__Set task__
Copy the rows below word for word, starting at the line that contains "Image resolution: width=745" and going through the end of the rows. Leave the pictures out of your copy.

========================================================================

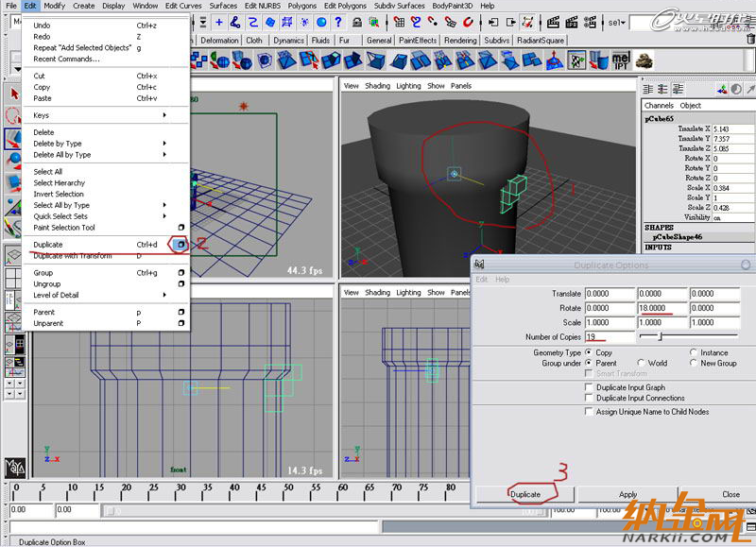The height and width of the screenshot is (547, 756).
Task: Click the Group option box icon
Action: click(x=180, y=273)
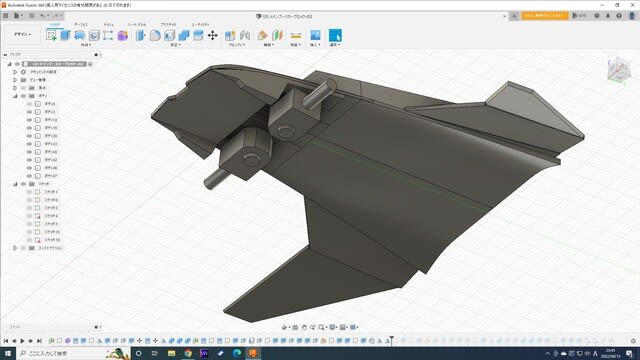This screenshot has height=360, width=640.
Task: Click the orange license notification button
Action: (544, 16)
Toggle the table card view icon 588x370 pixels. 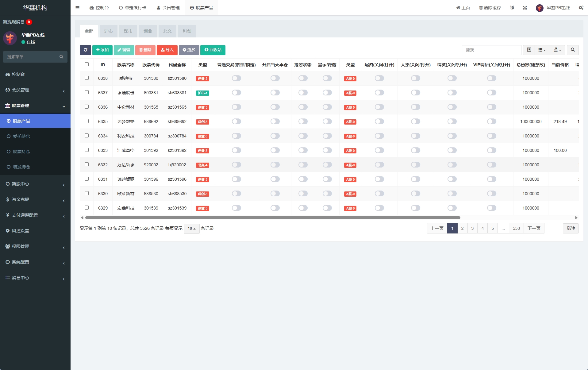click(x=529, y=50)
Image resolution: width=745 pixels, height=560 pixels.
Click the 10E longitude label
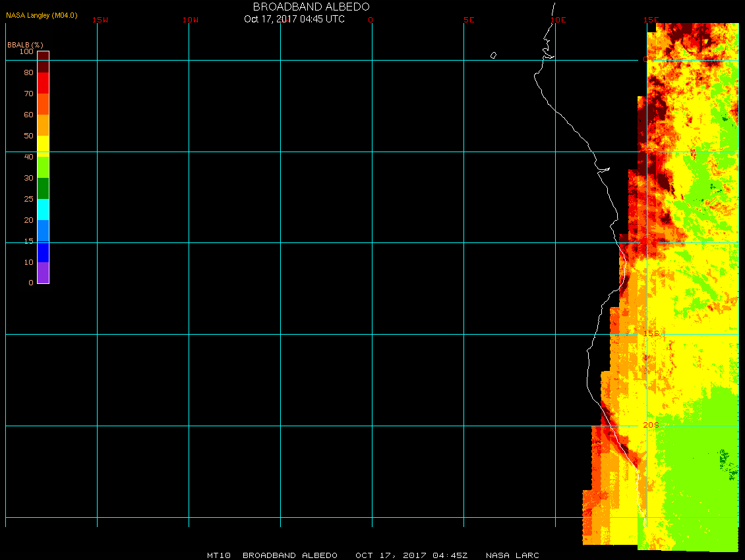click(x=558, y=20)
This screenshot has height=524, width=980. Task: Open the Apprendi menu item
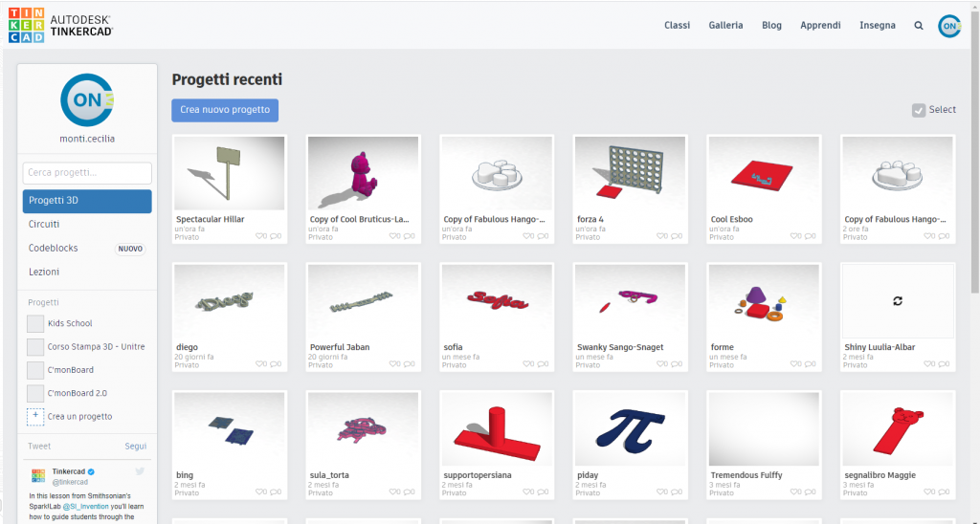[820, 26]
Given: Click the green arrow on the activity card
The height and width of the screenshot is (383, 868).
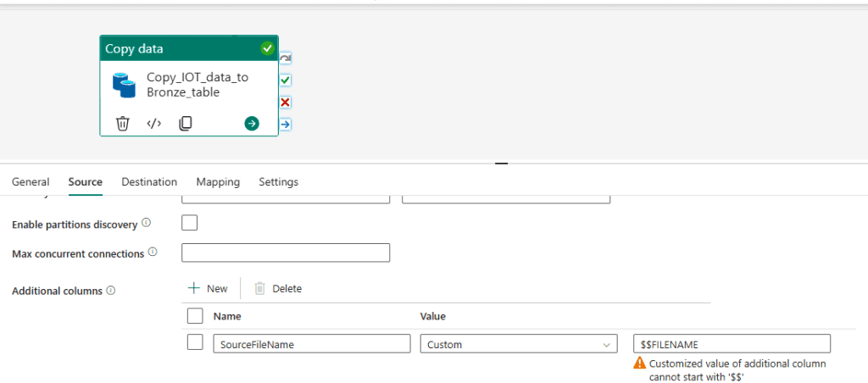Looking at the screenshot, I should (x=252, y=124).
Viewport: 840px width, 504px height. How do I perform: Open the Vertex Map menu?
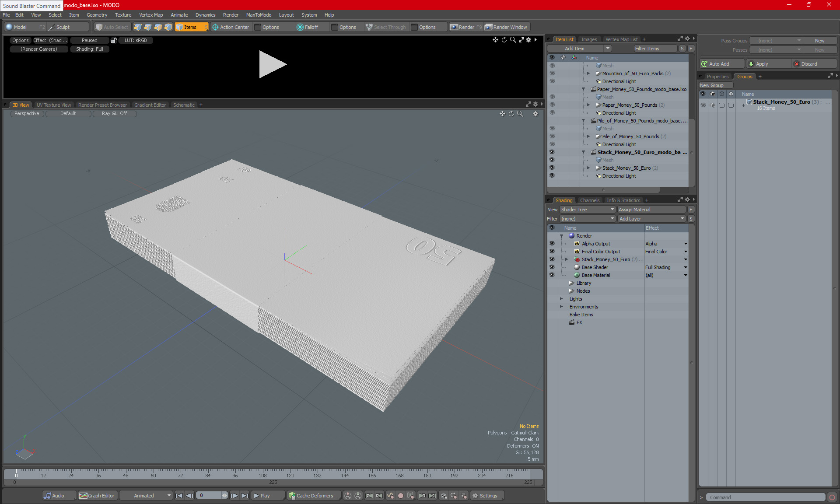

========================================================================

__Task answer__
Image resolution: width=745 pixels, height=560 pixels.
Click the 10E longitude label
click(x=558, y=20)
This screenshot has height=524, width=980. Task: Open the Apprendi menu item
[820, 26]
Given: Click the green arrow on the activity card
The height and width of the screenshot is (383, 868).
Looking at the screenshot, I should (x=252, y=124).
Viewport: 840px width, 504px height. How do I perform: Open the Vertex Map menu?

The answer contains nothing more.